> _Problem to work on_
Tally the lines in the material below that hold the string "icon" and report the tally alone.

> _Information supplied_
*** Begin section ***
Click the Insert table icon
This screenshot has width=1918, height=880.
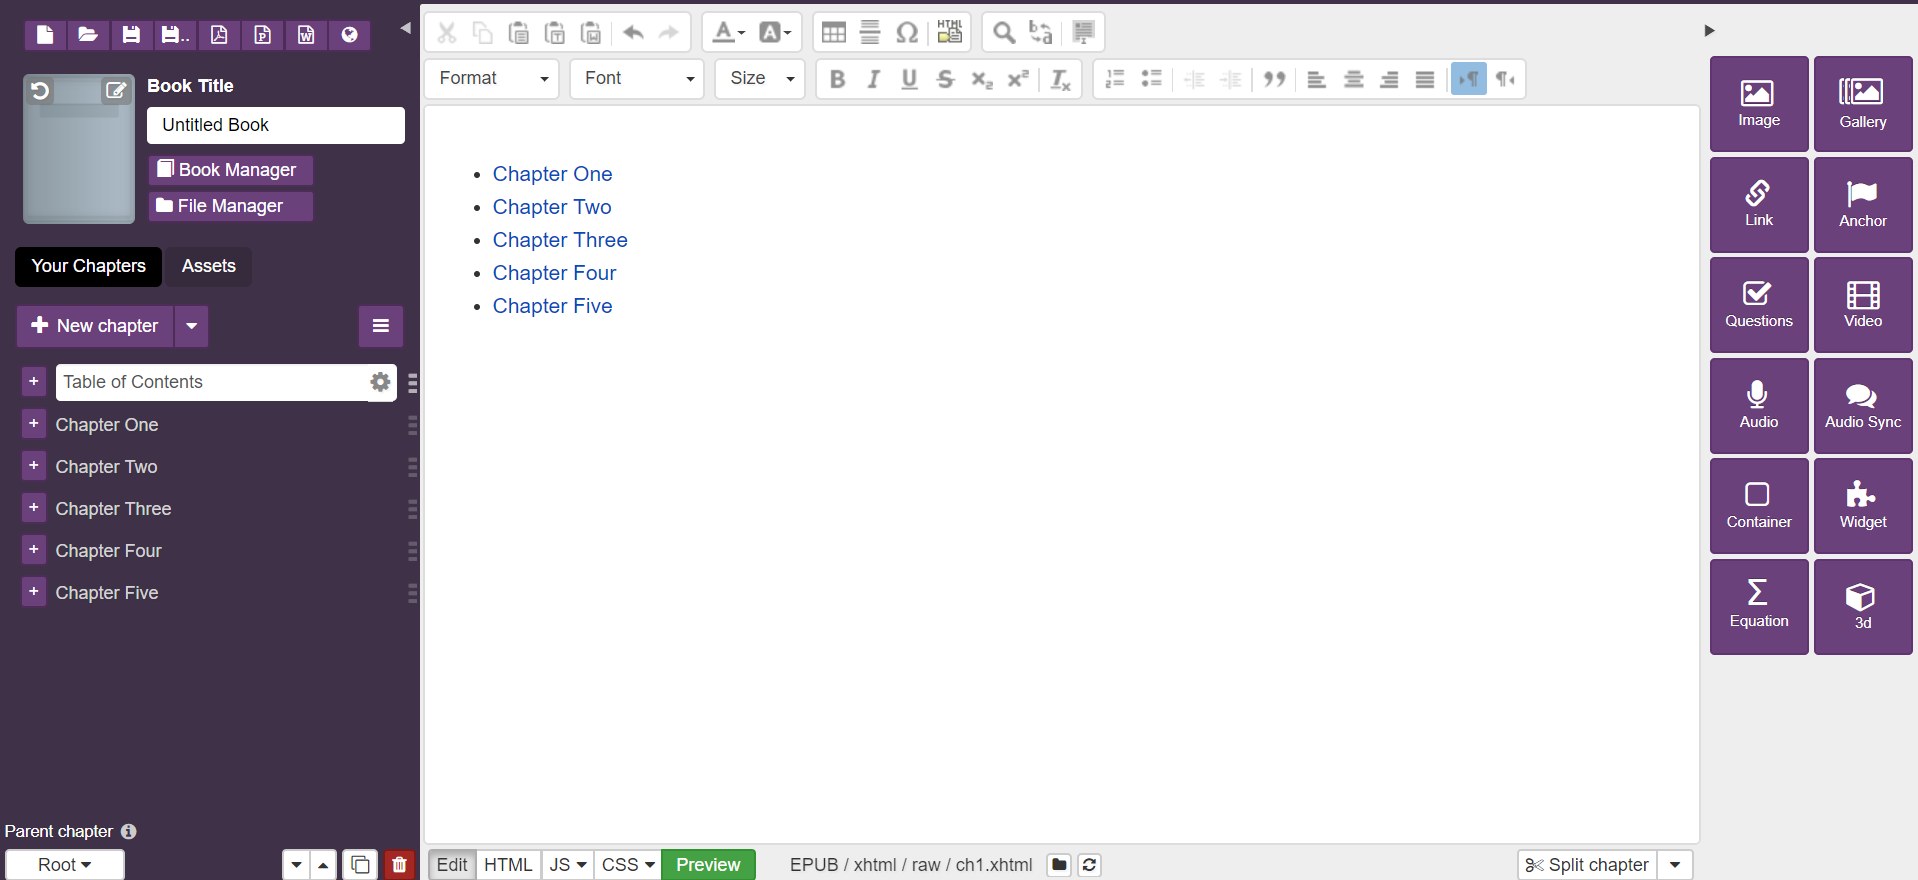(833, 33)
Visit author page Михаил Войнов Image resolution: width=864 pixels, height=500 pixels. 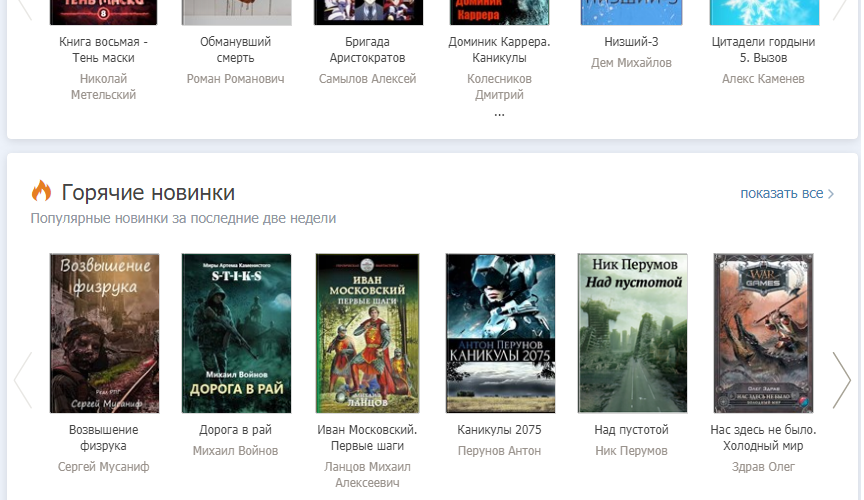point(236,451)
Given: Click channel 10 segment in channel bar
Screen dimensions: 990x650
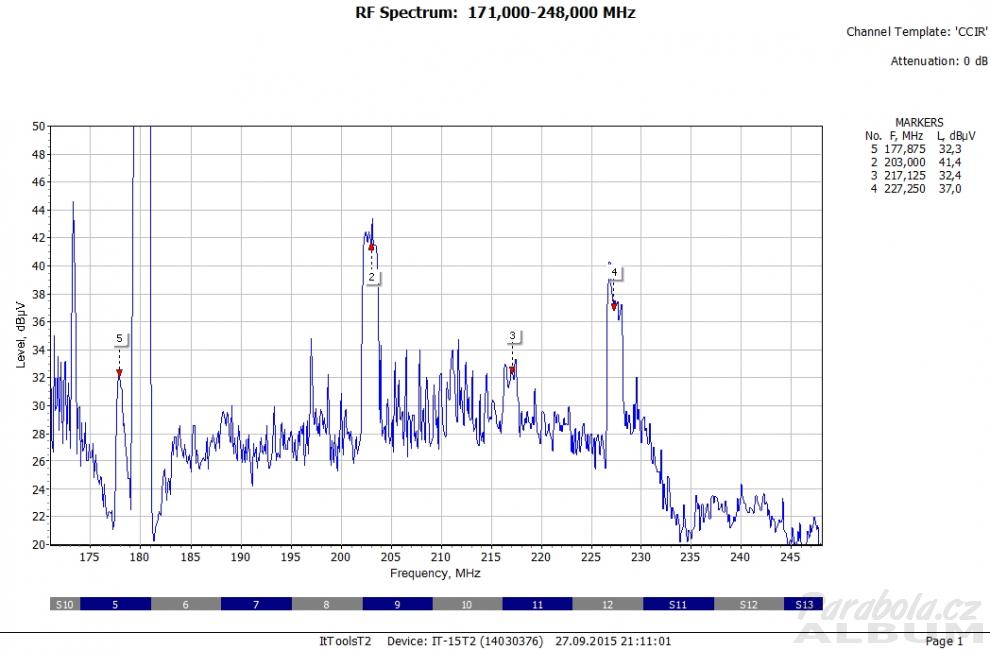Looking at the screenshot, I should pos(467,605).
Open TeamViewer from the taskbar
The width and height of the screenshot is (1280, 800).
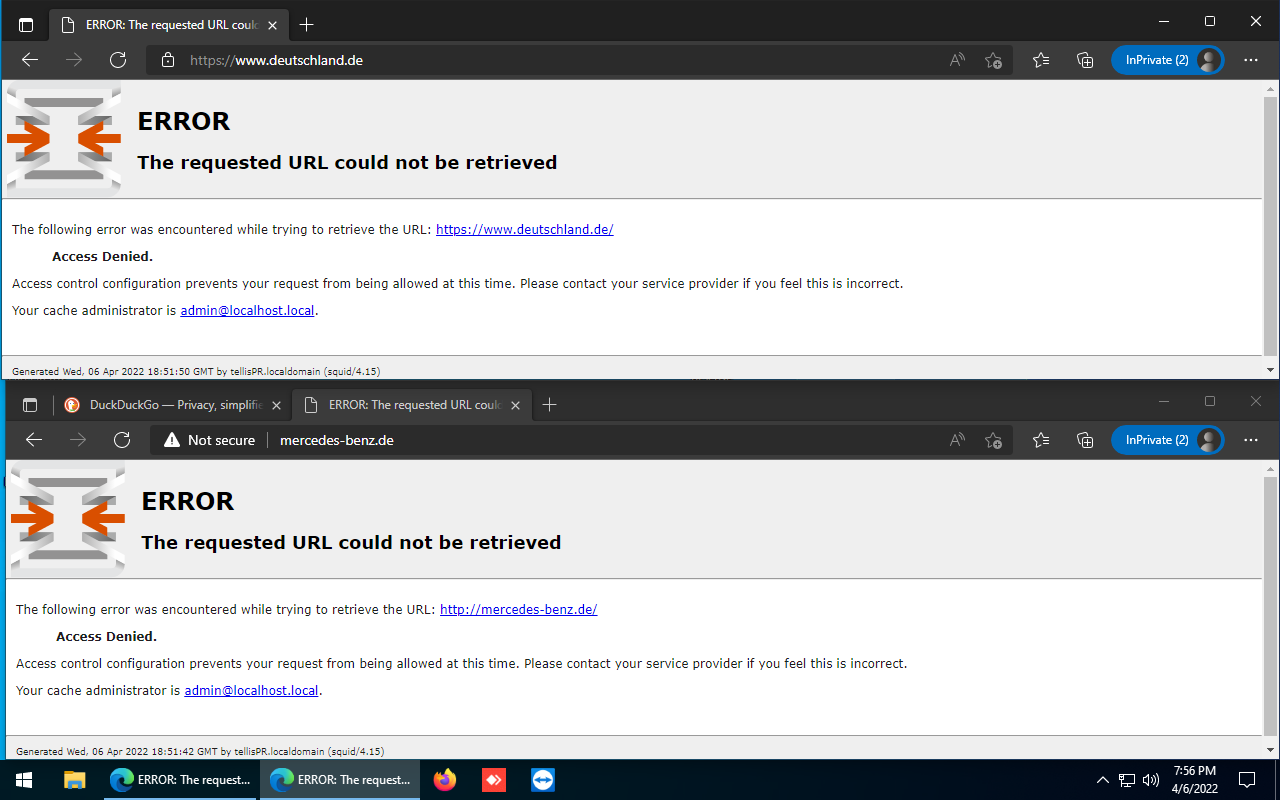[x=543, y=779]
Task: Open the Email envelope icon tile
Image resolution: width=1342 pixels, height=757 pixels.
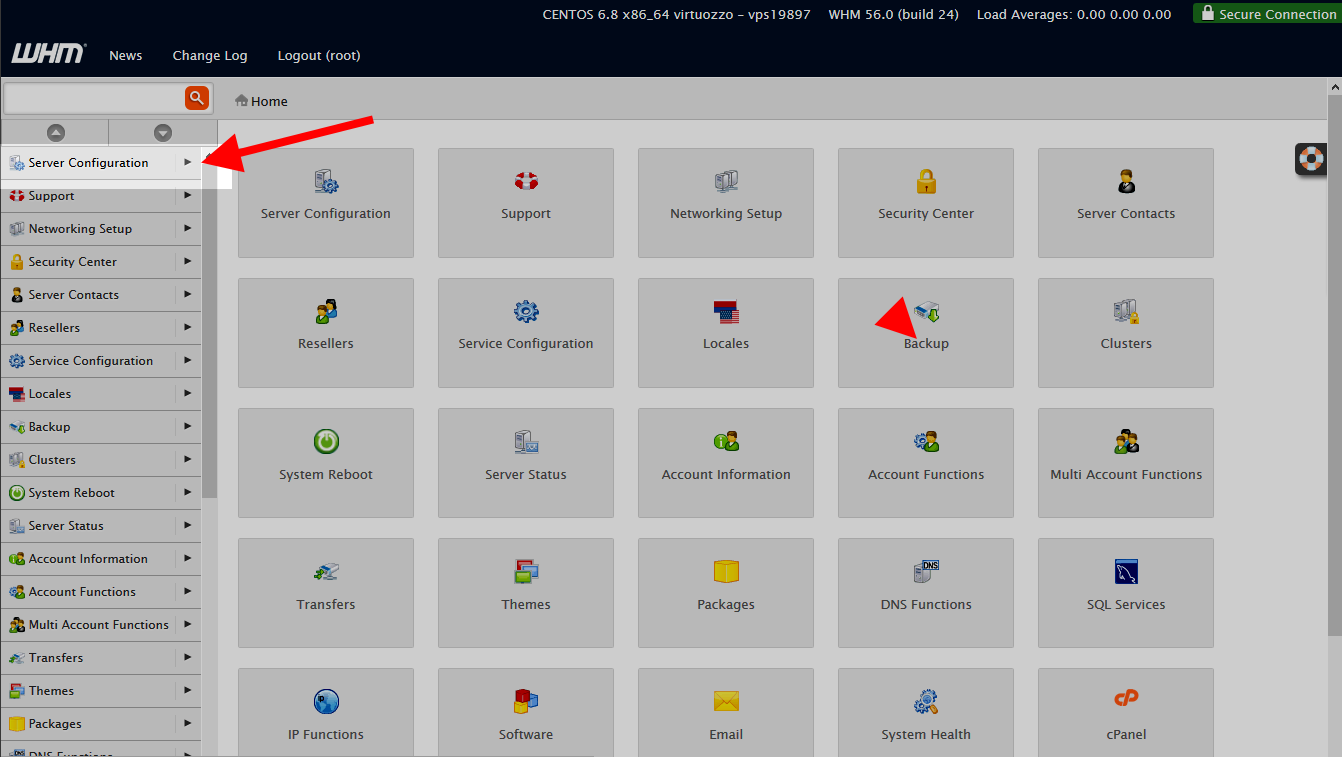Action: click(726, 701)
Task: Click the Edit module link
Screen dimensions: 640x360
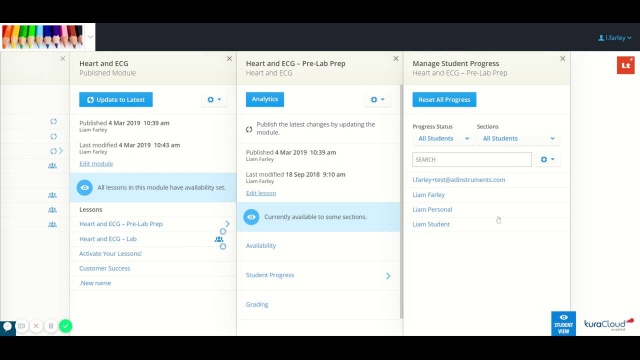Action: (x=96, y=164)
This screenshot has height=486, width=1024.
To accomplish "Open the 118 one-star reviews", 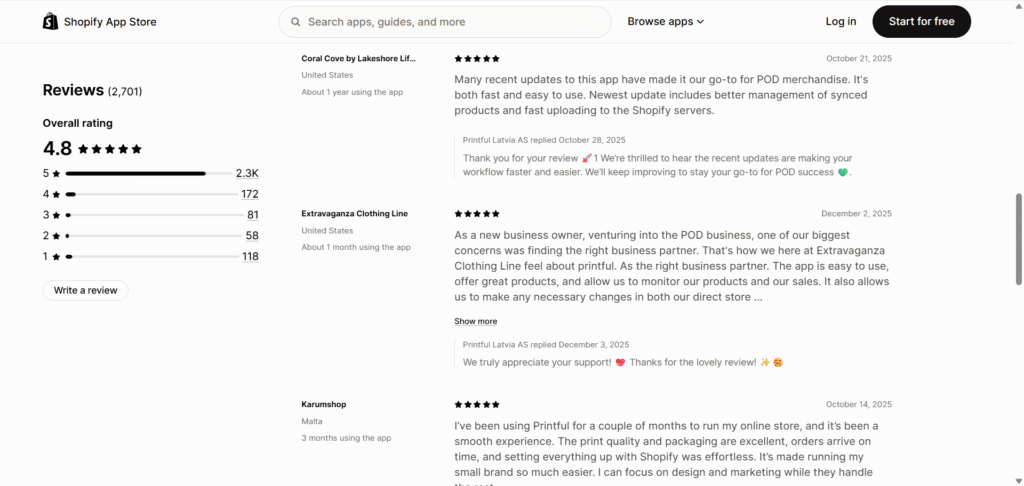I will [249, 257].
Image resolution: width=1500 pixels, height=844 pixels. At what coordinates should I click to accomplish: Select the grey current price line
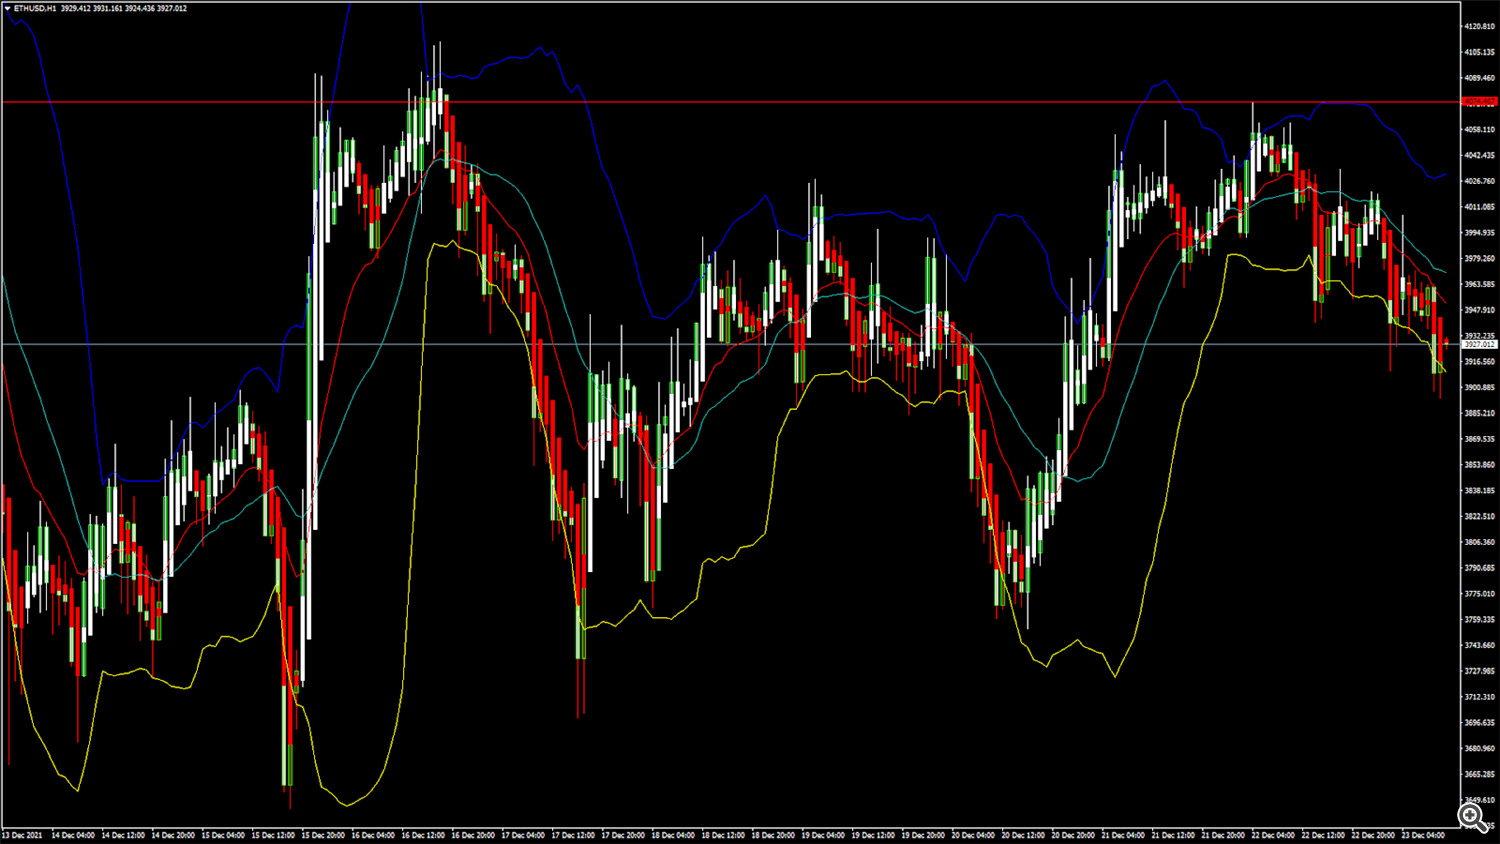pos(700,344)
*** End section ***
> _Response to the task_
2